Under the ECTEA, overseas entities that own or have a lease of UK land not only have an obligation to register themselves on the ROE but, from 1 August 2023, they also have an annual obligation to keep the ROE up to date.
We have set out below some high-level points to be aware of in relation to the annual filing obligation:
- Who? All entities on the ROE will need to file an annual update, even when there has been no change to the information last filed.
- When? The annual update is due 12 months from the date of initial registration on the ROE and overseas entities will have 14 days from the statement date (which is visible on the ROE) to complete the update.
- How? Unless there are trusts involved in the overseas entity, filing can be done online at Companies House using an authentication code (which should be requested via Companies House). If there are any changes in information, then the filing will need to be independently verified by a UK regulated agent.
For further detailed guidance on how to file an annual update, especially where there have been changes in information, we would recommend contacting a UK regulated agent in good time prior to the deadline. Even where there have been no changes, an overseas entity must get its beneficial owners to confirm that information about them is correct before filing the annual update and they must allow up to a month for beneficial owners to respond.
What are the implications of a failure to file an annual update?
Failure to file the annual update is a criminal offence: the overseas entity and every officer of the entity in default may face prosecution or a financial penalty (of up to £50,000) for failing to comply.
Overseas entity IDs will be invalid if the entity does not file the update statement in time and will remain invalid until the update has been filed. Where an overseas entity is registered but has not filed its update statement, Companies House will add a note to the public record to that effect.
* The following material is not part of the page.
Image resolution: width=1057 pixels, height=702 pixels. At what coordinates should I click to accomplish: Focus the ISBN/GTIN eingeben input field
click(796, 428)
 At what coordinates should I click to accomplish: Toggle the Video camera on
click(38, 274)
Implications from a lender’s perspective
Where the ROE is relevant, it is now market practice for any new facility agreement to require (as a CP) a certificate from the authorised signatory of the overseas entity confirming it has complied with its obligations in section 3 of the ECTEA, together with a certified copy of the ROE in respect of the overseas entity.
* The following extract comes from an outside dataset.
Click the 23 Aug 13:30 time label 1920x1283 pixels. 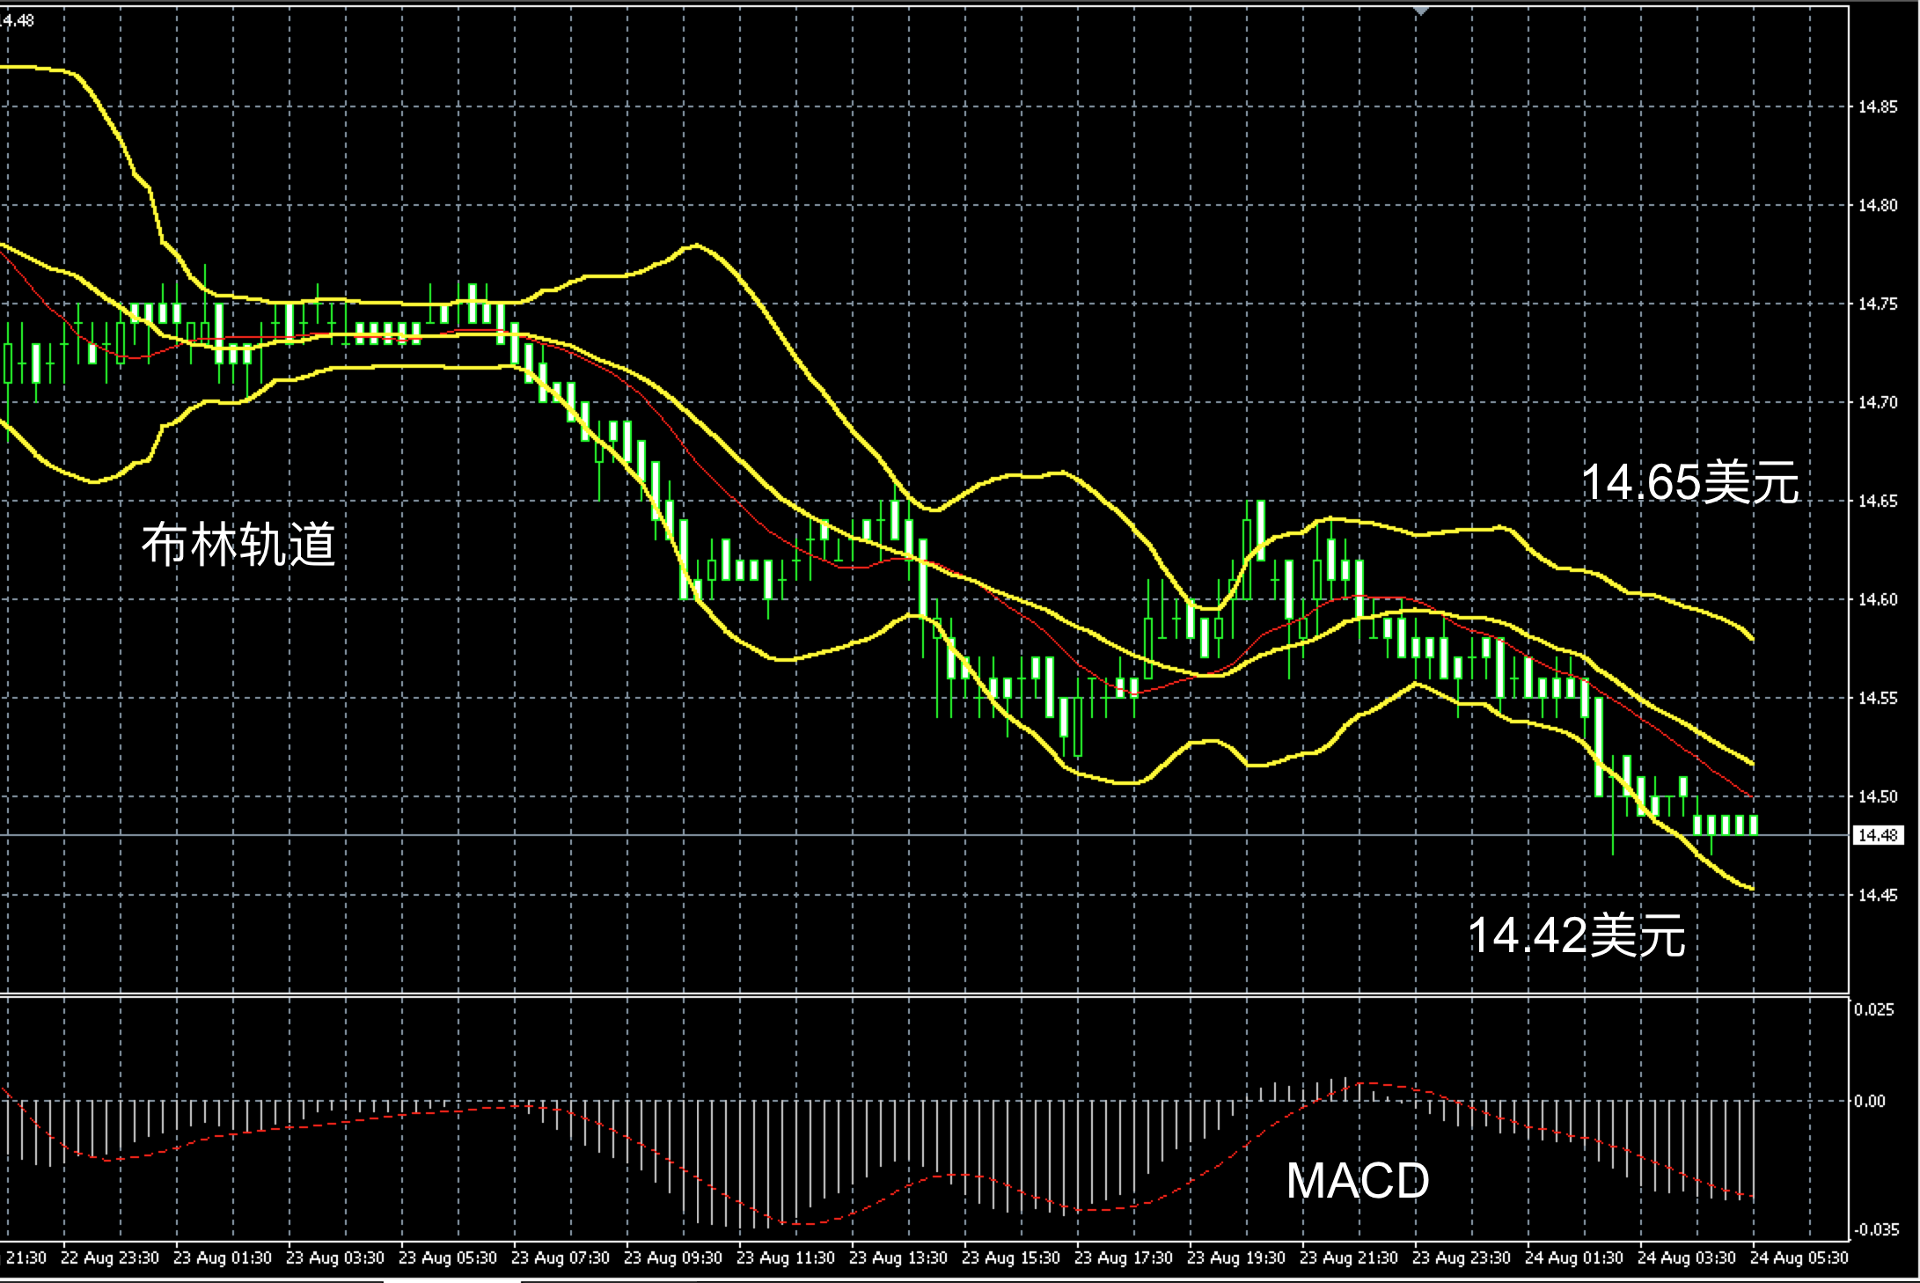[x=898, y=1258]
If a new facility agreement is being entered into and/or any new security is being taken around the first anniversary of registration on the ROE by the relevant overseas entity, care must be taken to ensure that the annual filing requirements have been met, as failure to do so will void the overseas entity ID, which will make it impossible to register any transfer of land or grant of a legal mortgage at HM Land Registry.
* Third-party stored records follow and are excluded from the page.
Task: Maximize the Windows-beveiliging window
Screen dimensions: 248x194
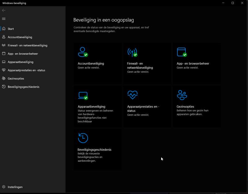Action: tap(233, 3)
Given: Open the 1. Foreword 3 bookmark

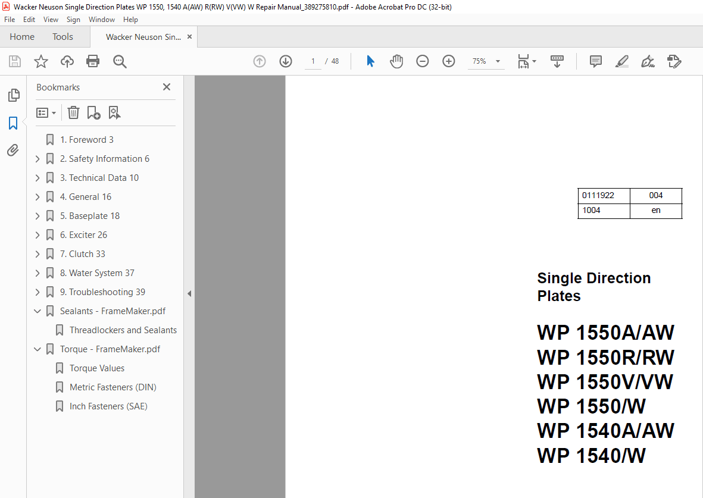Looking at the screenshot, I should pos(87,140).
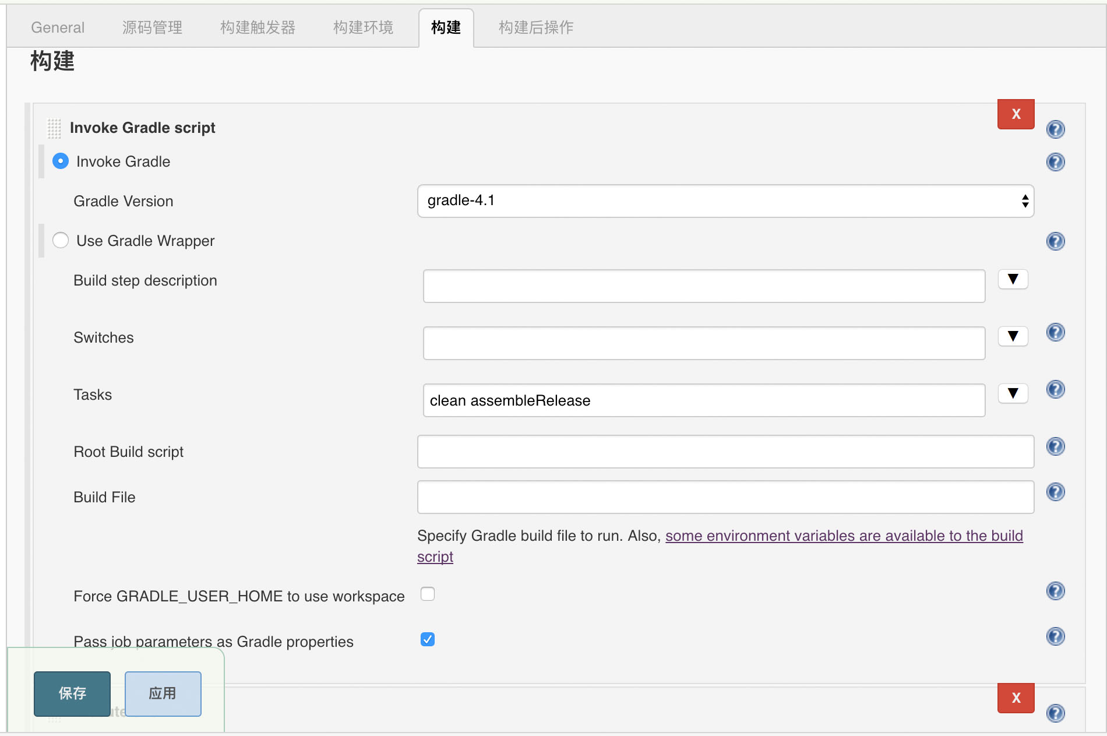
Task: Grab drag handle of Invoke Gradle script
Action: [54, 128]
Existing facility agreements will generally contain undertakings regarding compliance with laws and authorisations (and may also, subject to the commercial party’s agreement, contain a specific undertaking to comply with the ECTEA), so a failure to file an annual update will result in a breach under the facility agreement.
Further changes on the horizon…
In addition to the annual updating obligations coming into force in August, draft legislation passing through Parliament may introduce an obligation to file on certain trigger events (such as the grant of a new lease) with an updating requirement (with a 14 day deadline) from the point any changes are known. Overseas entities may also be required to provide details of their UK land holdings when the update filing is made. These changes could create a significant additional burden on affected entities, and real estate industry bodies are lobbying for them to be dropped or modified but as things stand, the House of Lords is not backing down.